# [Brief 1]
In the records, begin at the line that has "You are a computer-use agent. The width" and stop after the line that has "coord(102,313)". Reproduce those lines with "Morning Snack" changed to "Afternoon Snack" and everything else unchanged, leaving the pictures out.

# [Article]
****************************************

האהבה באה רק לאחר הנישואין, כל אהבה שלפני הנישואין מקורה בחטא רח”ל, ענין ה”רגשות” בכלל אין לו מקום לפני הנישואין, וזה דבר פשוט וברור שאין צריך לבארו.
R. Reuven Margaliyot mentions an interesting interpretation in support of this perspective. There are two contradictory biblical verses. Proverbs 18:22 states מצא אשה מצא טוב, while Ecclesiastes 7:26 states ומוצא אני את האשה מר ממות. The contradiction can be explained as follows.
In earlier years, parents would arrange marriages for their sons, and the overwhelming majority of the marriages succeeded. This is alluded to by the verse in Proverbs: מצא אשה מצא טוב. Now, however, things are different, and young men find their own brides, “and most of the time there isn’t peace between them after the marriage.” This is alluded to by the verse ומוצא אני את האשה מר ממות . In other words, if I find a wife for myself, most of the time it will turn out to be “more bitter than death.”

****************************************

A block of data

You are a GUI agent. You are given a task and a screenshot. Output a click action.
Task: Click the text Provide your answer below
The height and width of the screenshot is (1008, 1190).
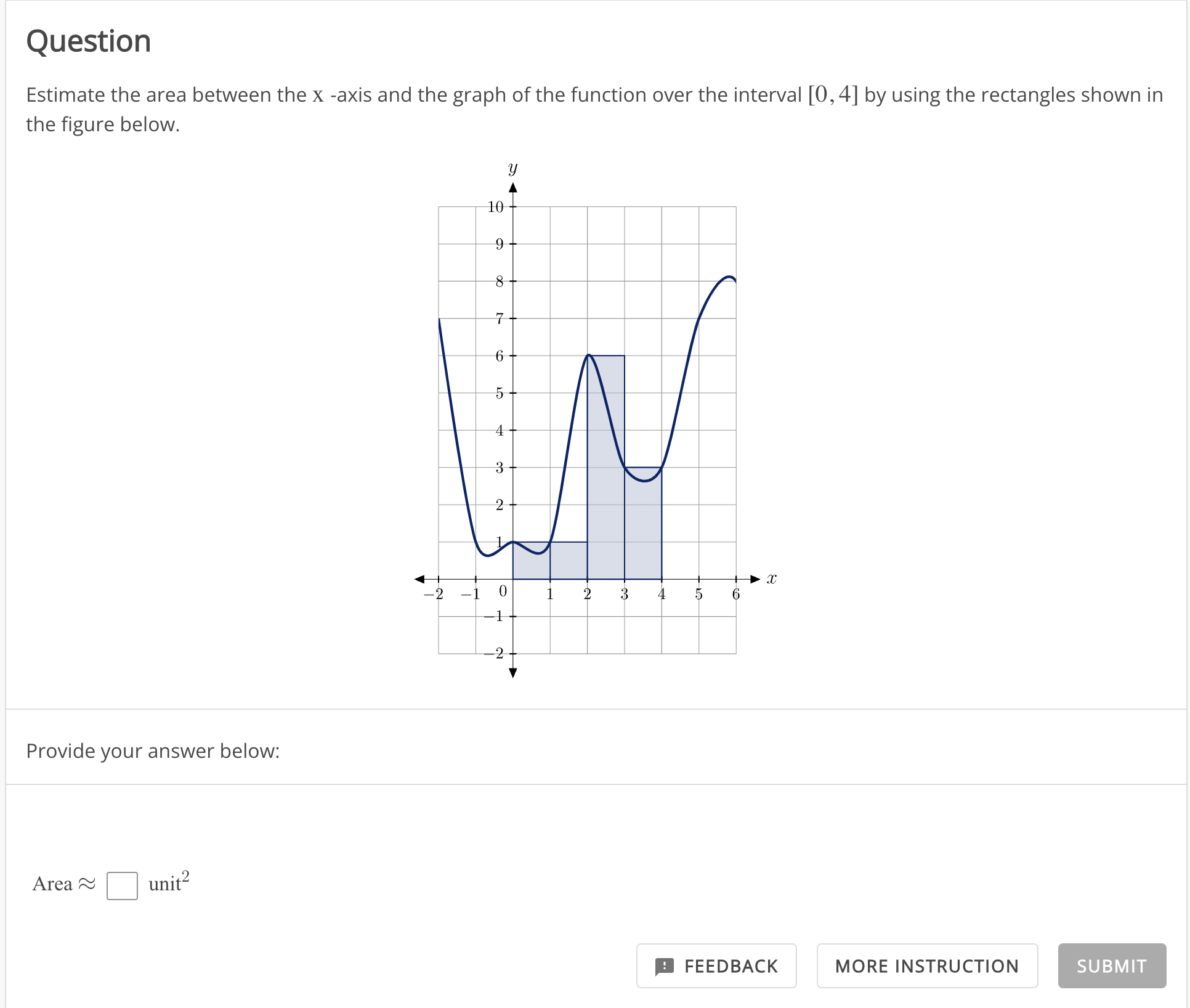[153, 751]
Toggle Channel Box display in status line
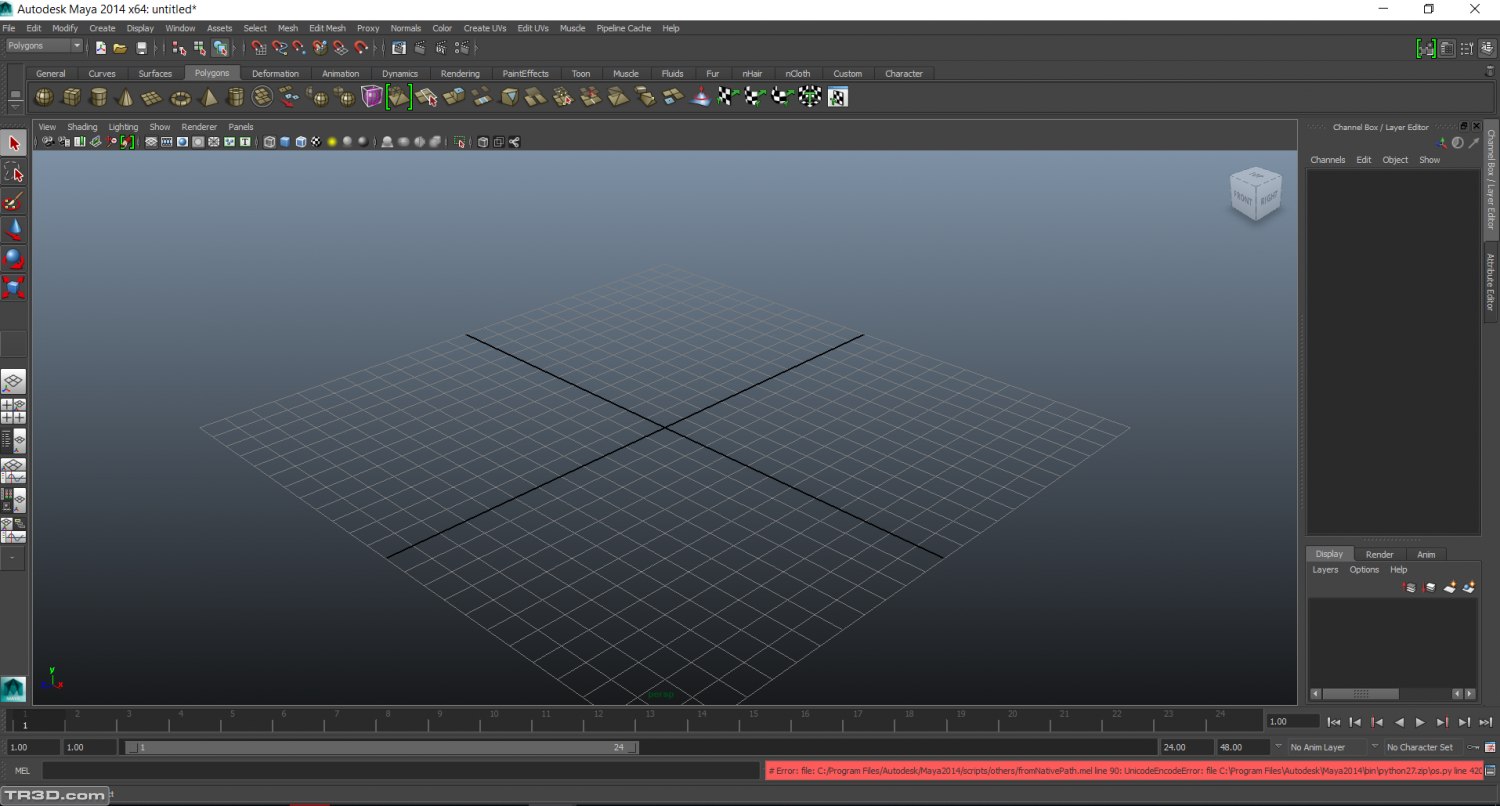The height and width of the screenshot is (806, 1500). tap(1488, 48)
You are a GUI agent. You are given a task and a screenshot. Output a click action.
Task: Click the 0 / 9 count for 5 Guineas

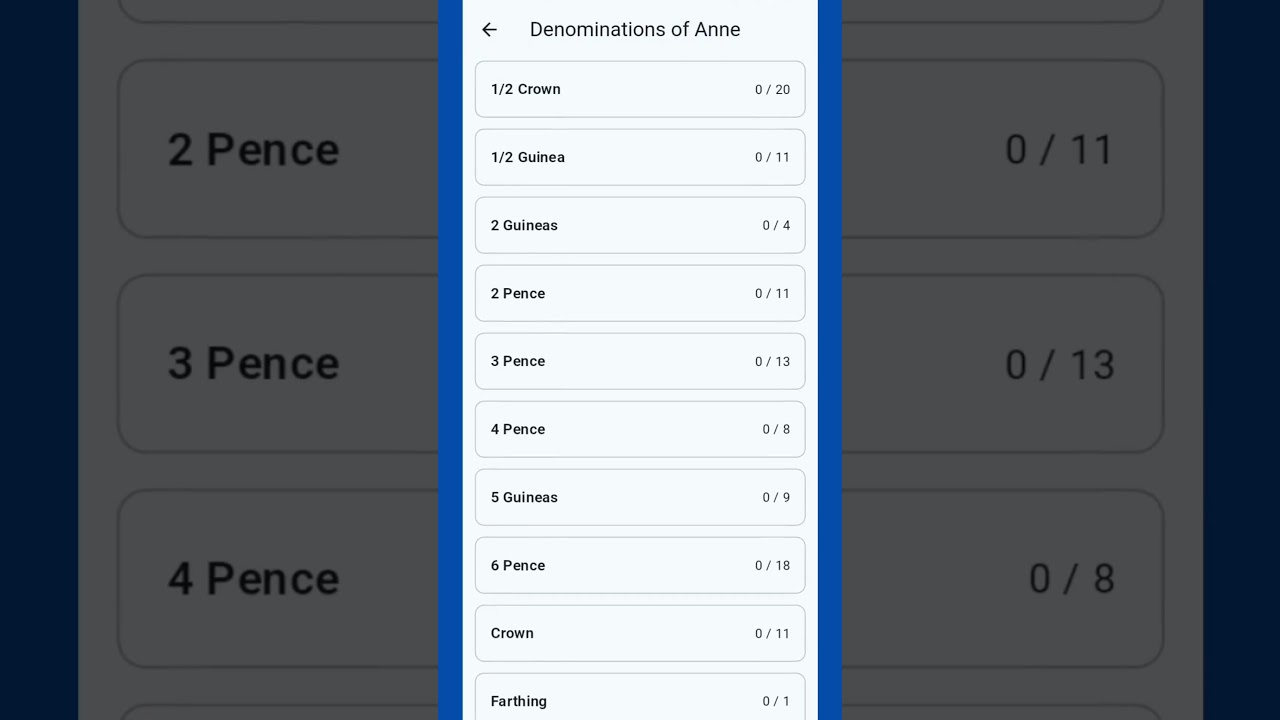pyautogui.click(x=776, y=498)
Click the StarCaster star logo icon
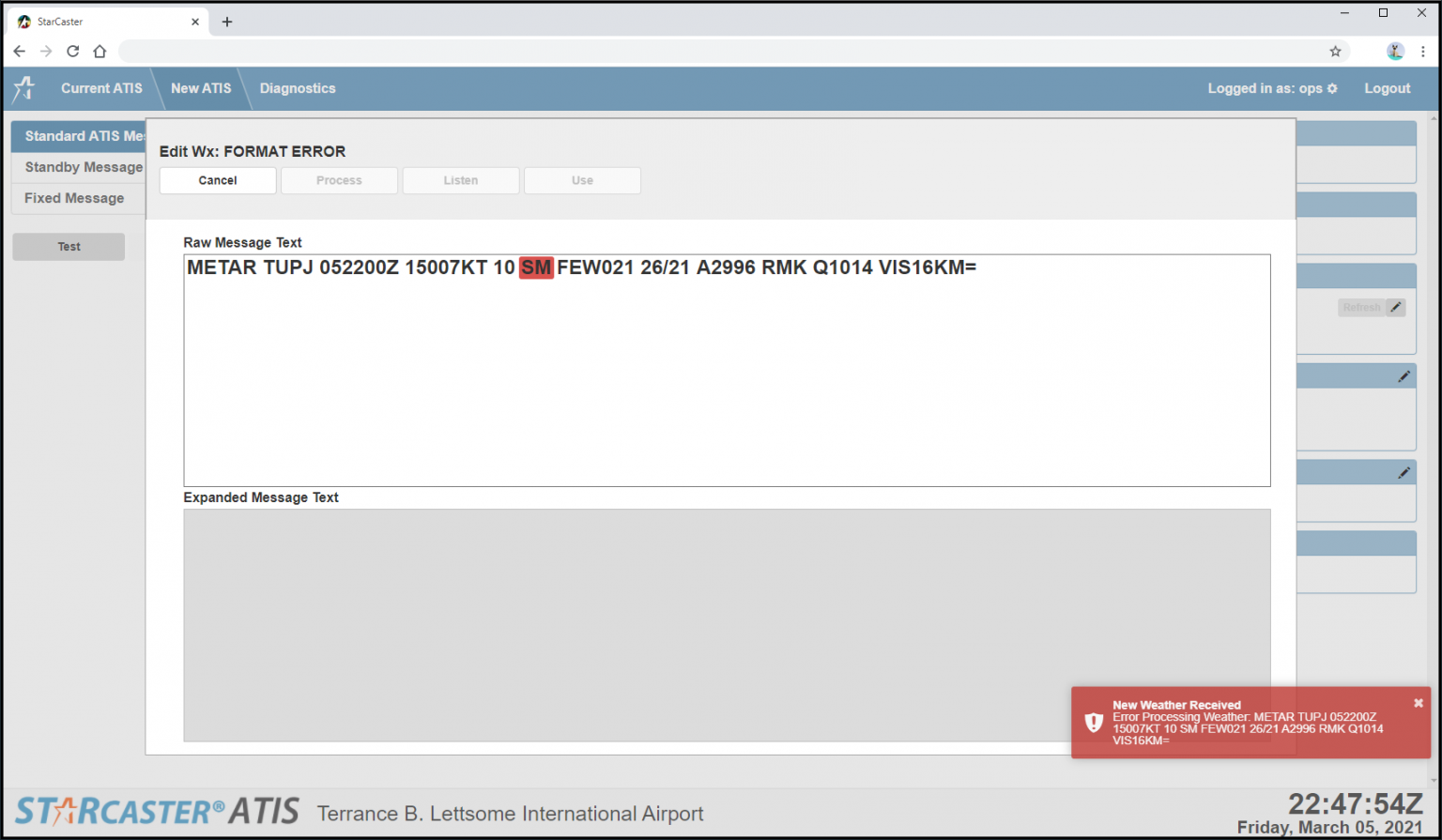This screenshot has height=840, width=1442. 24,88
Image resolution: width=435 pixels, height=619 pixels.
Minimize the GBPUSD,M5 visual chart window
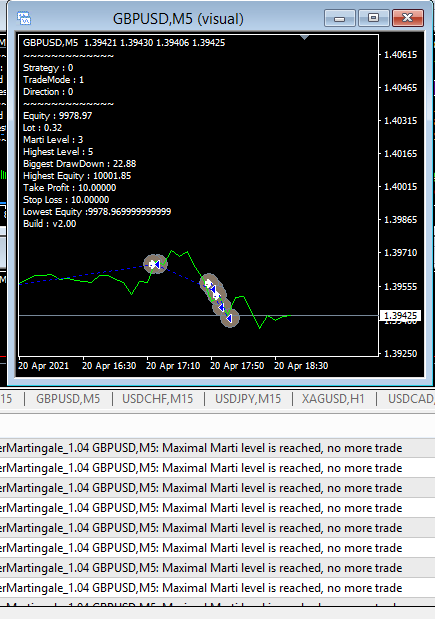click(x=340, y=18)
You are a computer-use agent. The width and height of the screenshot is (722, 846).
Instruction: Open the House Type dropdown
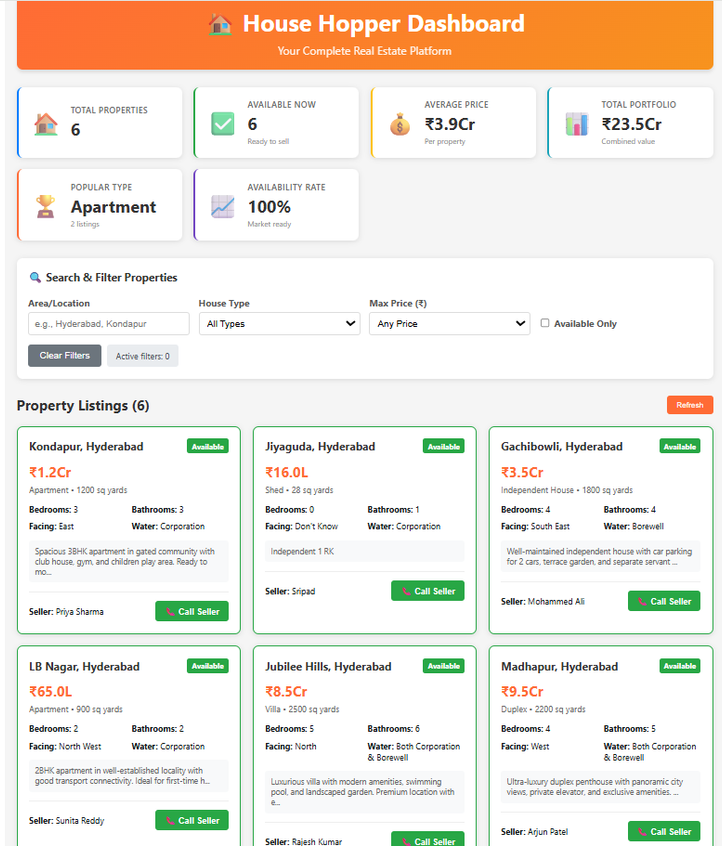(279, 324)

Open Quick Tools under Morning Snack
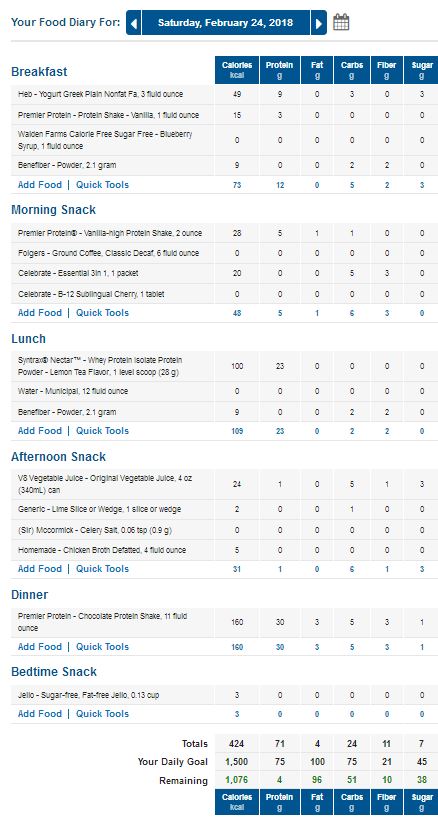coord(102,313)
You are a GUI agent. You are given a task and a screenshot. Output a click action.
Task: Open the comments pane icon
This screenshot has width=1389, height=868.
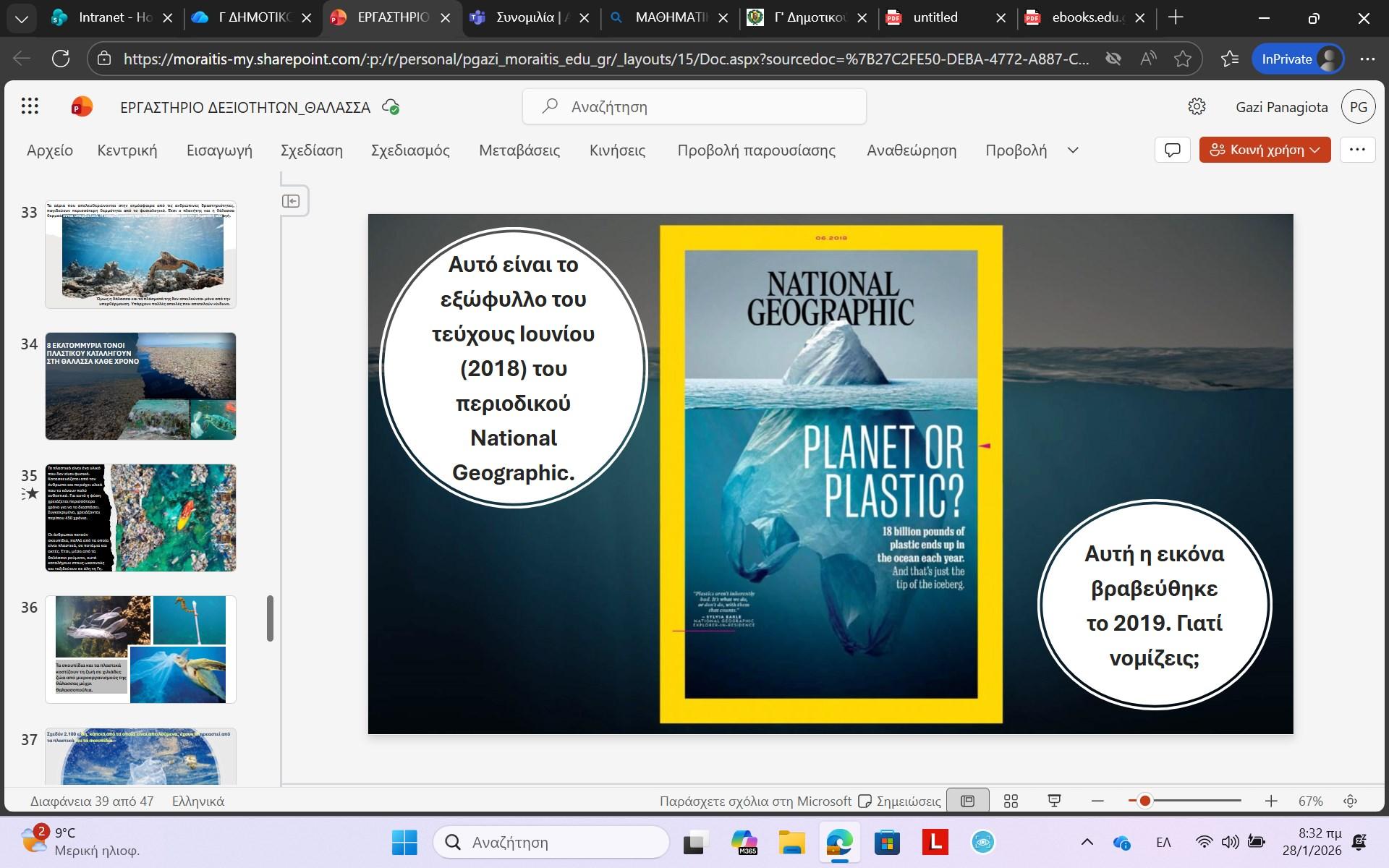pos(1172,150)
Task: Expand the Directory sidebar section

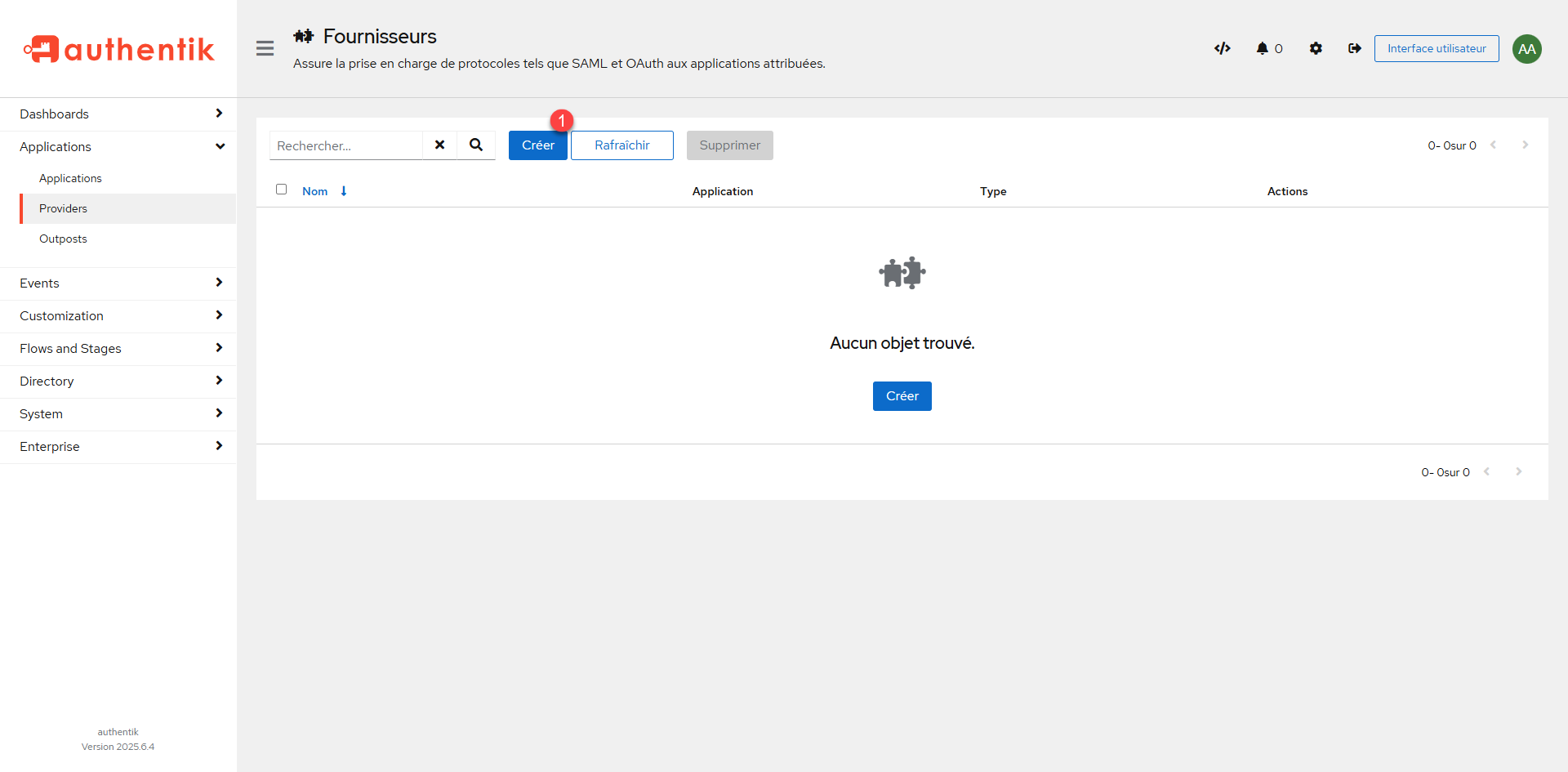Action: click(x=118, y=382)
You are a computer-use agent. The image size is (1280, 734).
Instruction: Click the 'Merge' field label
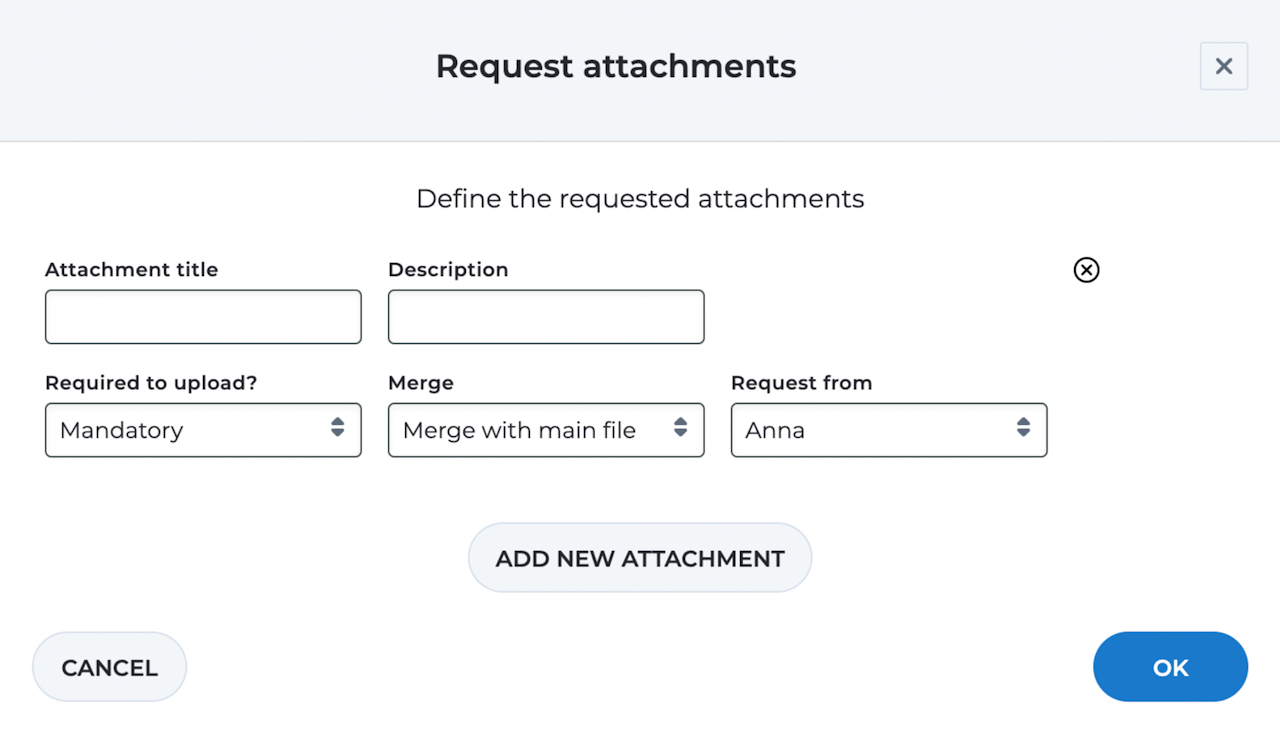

****************************************

# [Brief 2]
Pick up the passage on arranged marriages and the two contradictory verses at the point where it stops.

# [Exercise result 1]
You are a computer-use agent. The width and height of the screenshot is (722, 846).
Instruction: Open the House Type dropdown
(279, 324)

Open Quick Tools under Afternoon Snack
coord(102,313)

# [Exercise result 2]
I think there might be another text that speaks to this concept, though I have not seen anyone who has made this point. The sixth of the sheva berakhot recited at a wedding states שמח תשמח רעים האהובים. The words רעים האהובים mean “beloved friends” or “beloved companions.” I don’t think one would use the word רעים to describe a man and woman who are “in love.” I believe that the words of the blessing mean a love that is found between two friends, rather than romantic love.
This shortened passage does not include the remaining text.